→ **What this task involves**
Reproduce everything from the line containing "Image resolution: width=1197" down to the line containing "(432, 507).", inclusive, leaving out the pictures.

→ **Provided material**
# # # # # # #
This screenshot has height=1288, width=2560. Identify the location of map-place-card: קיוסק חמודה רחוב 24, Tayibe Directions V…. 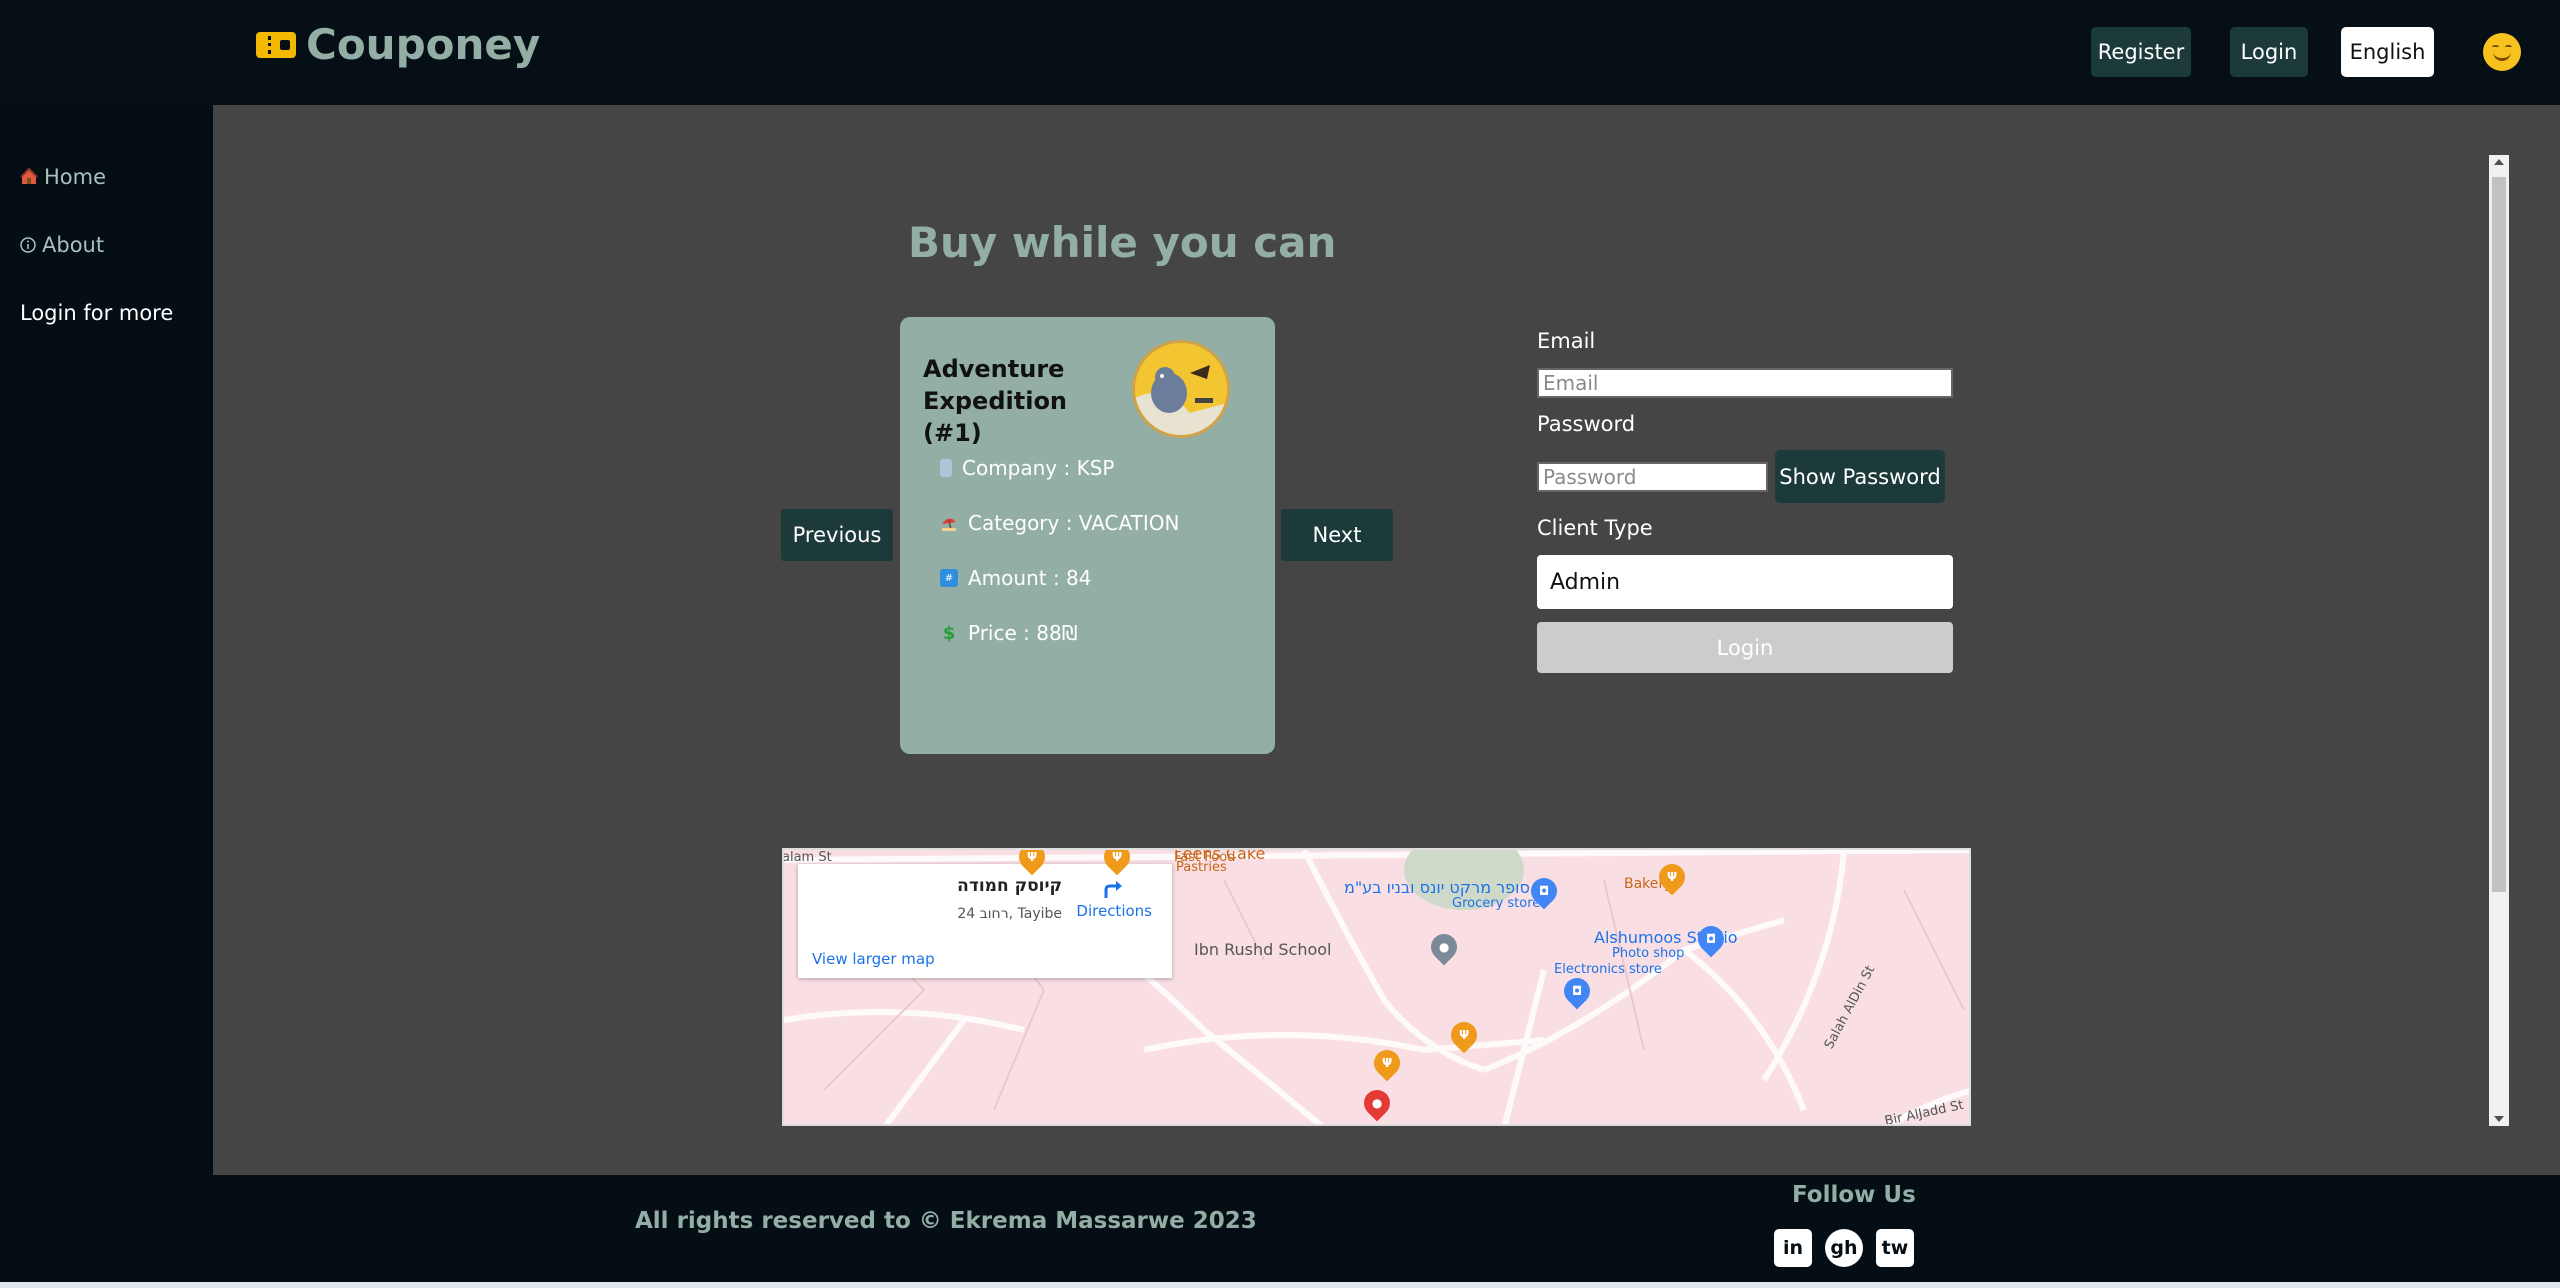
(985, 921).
# # # # # # #
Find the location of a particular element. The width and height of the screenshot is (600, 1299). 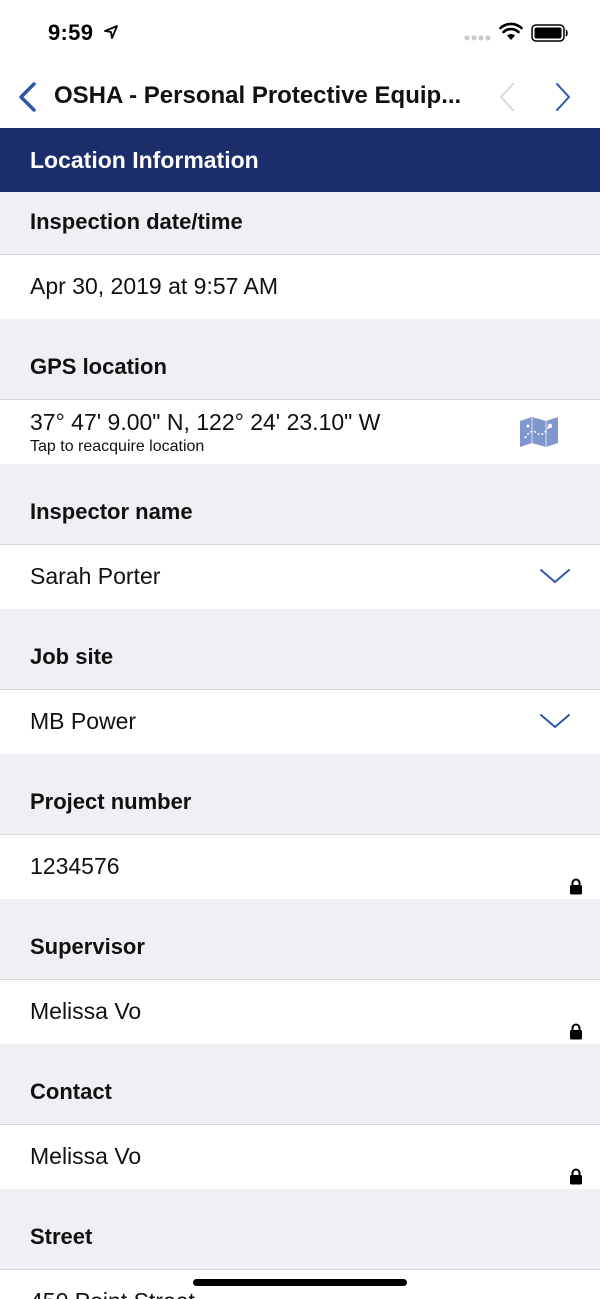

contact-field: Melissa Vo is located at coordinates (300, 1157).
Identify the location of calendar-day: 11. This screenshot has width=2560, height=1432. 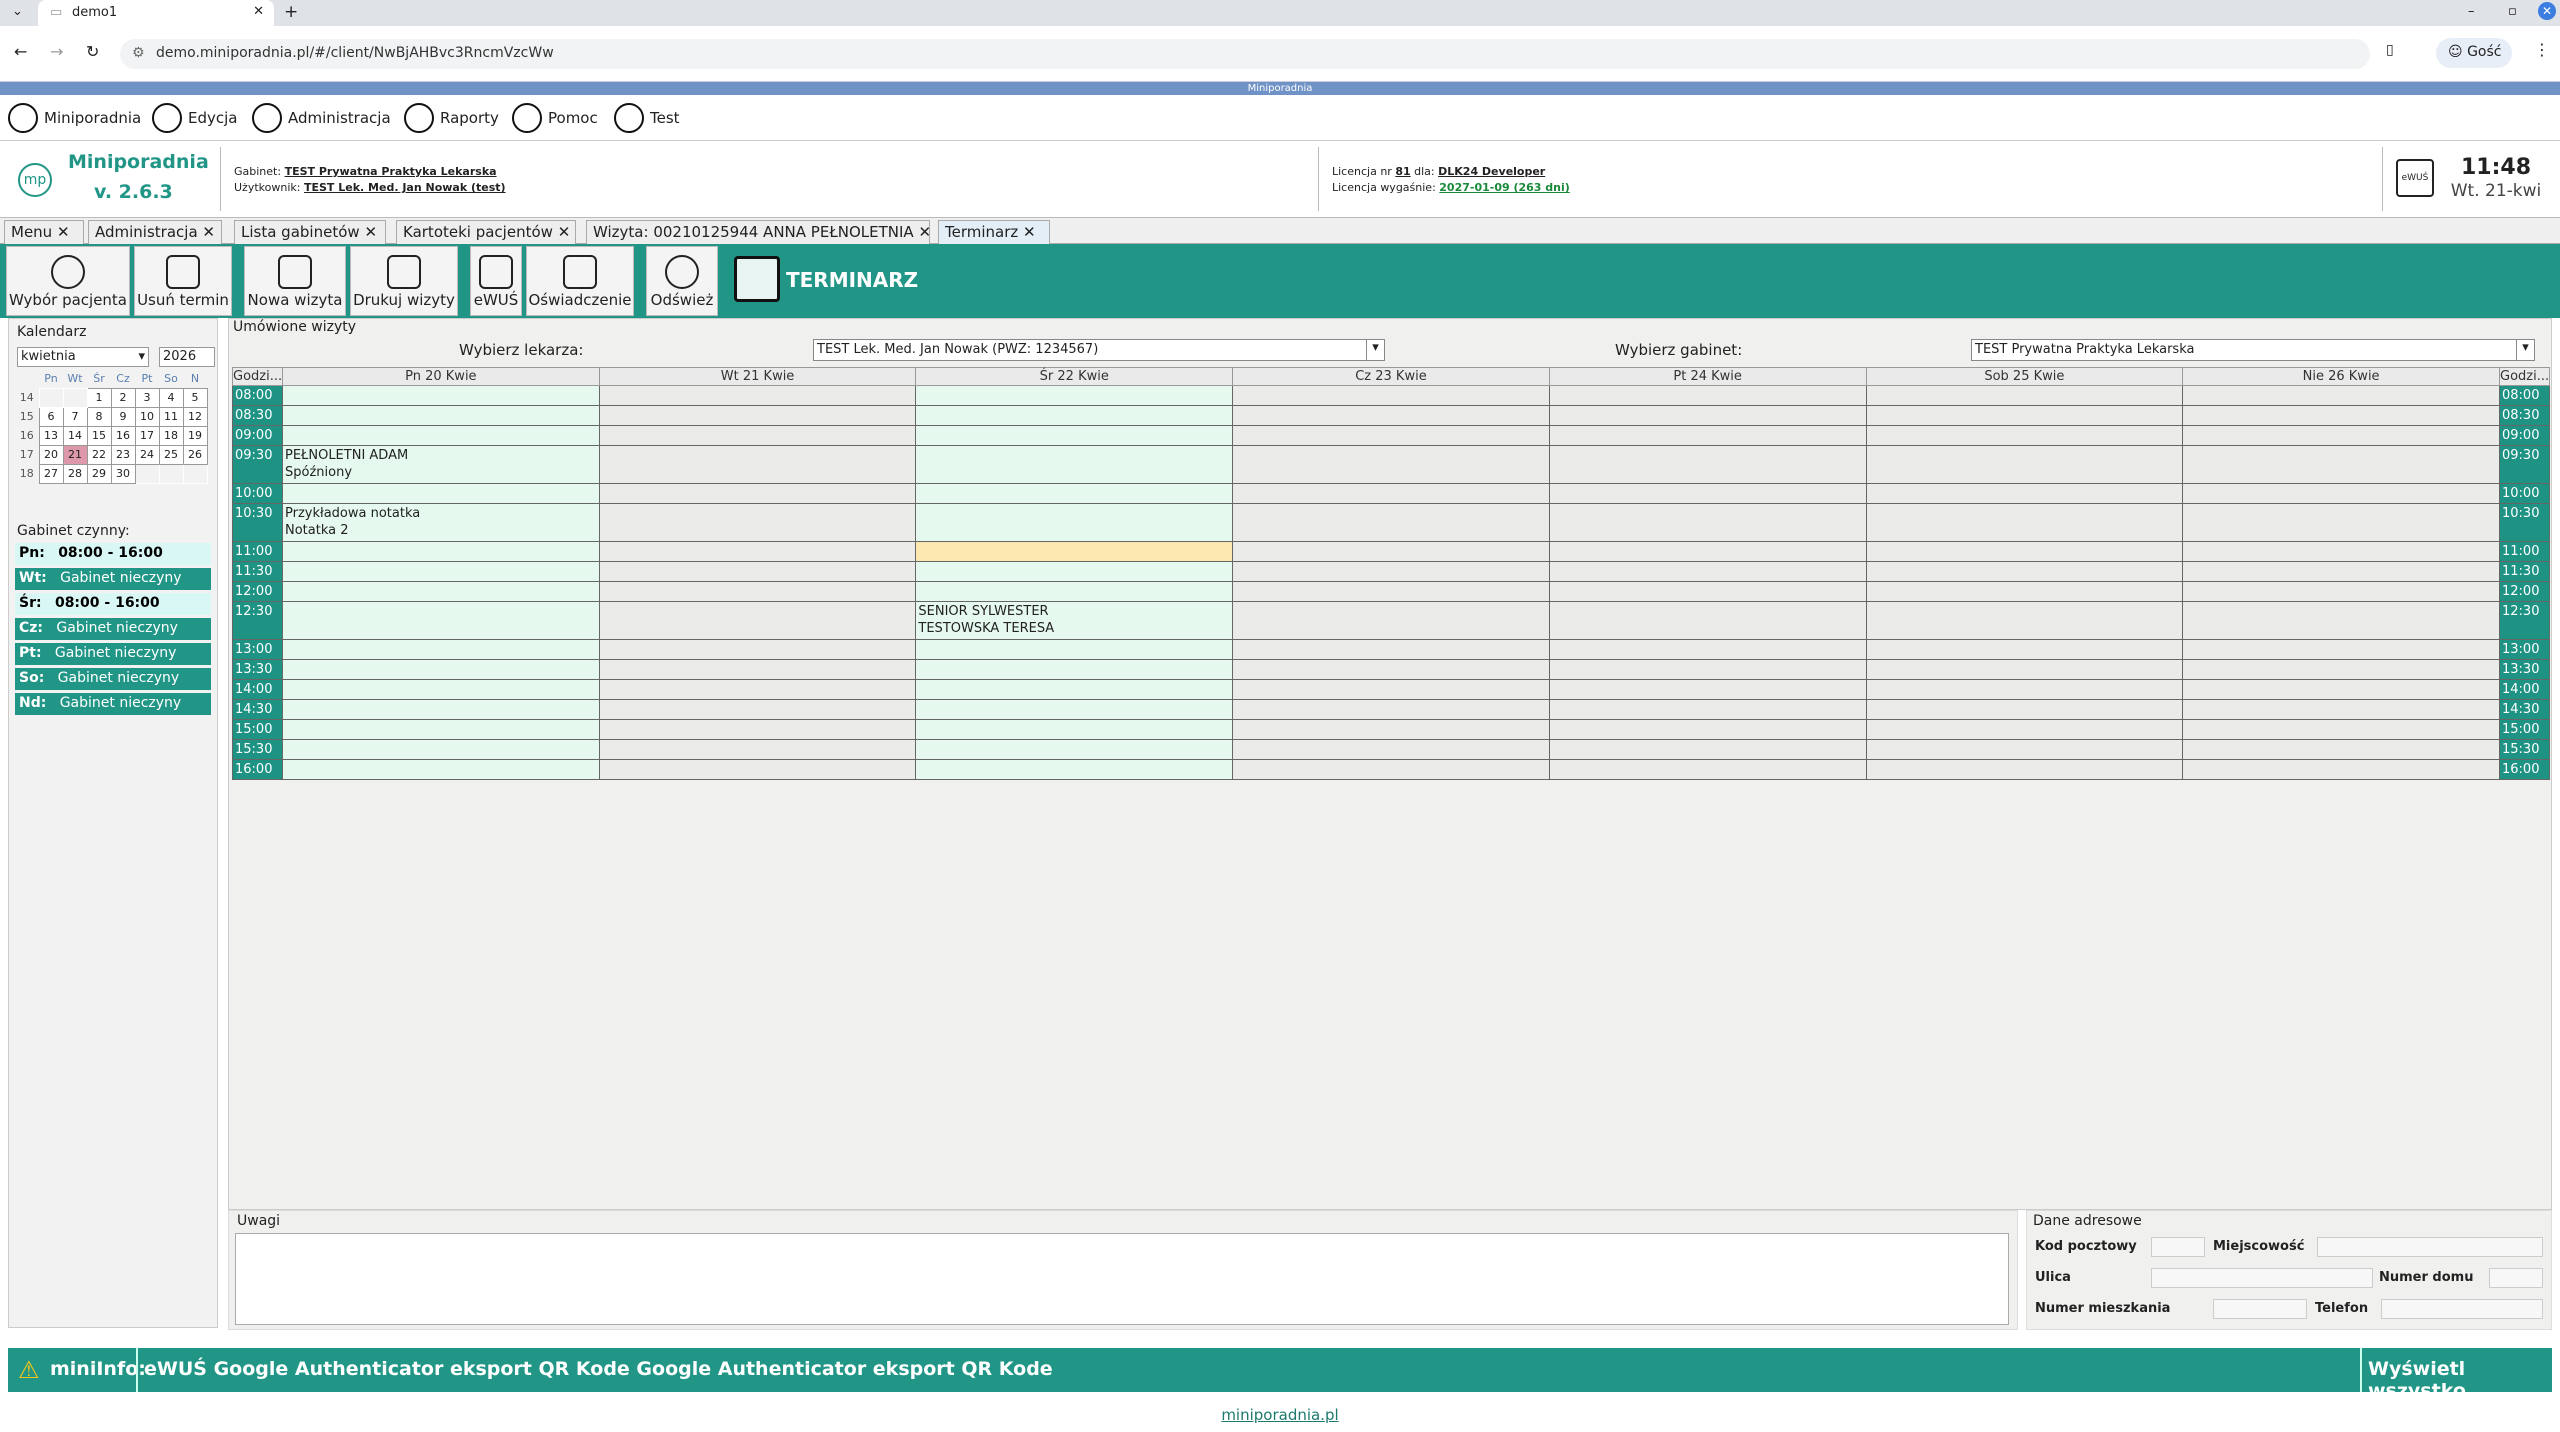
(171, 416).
# # # # # # #
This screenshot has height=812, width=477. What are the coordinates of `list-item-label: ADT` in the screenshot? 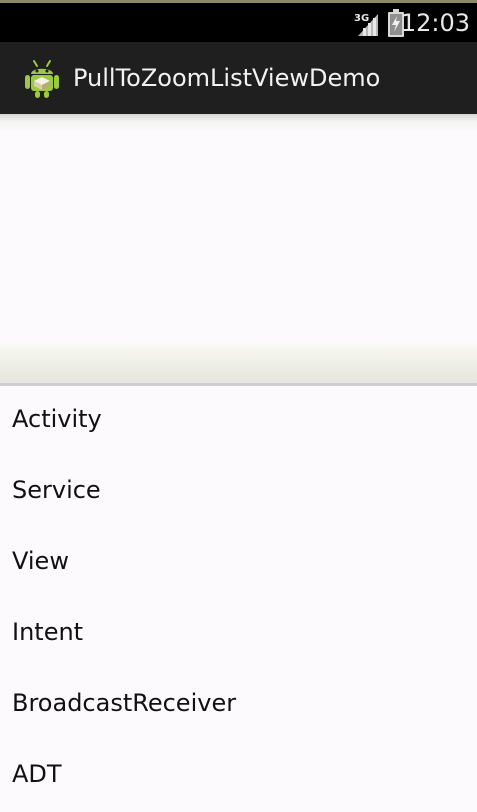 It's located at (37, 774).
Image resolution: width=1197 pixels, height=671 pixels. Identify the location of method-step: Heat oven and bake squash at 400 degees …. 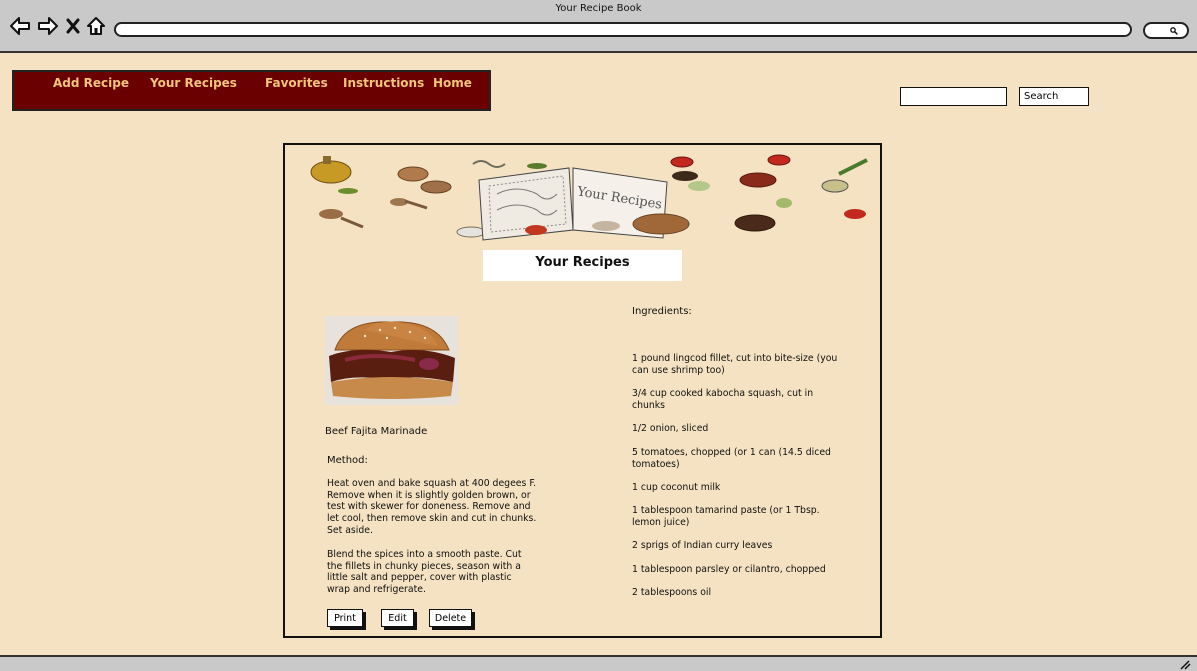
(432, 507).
# # # # # # #
→ **Solved exercise**
Image resolution: width=1197 pixels, height=671 pixels. Identify the location of method-step: Heat oven and bake squash at 400 degees …. 
(432, 507).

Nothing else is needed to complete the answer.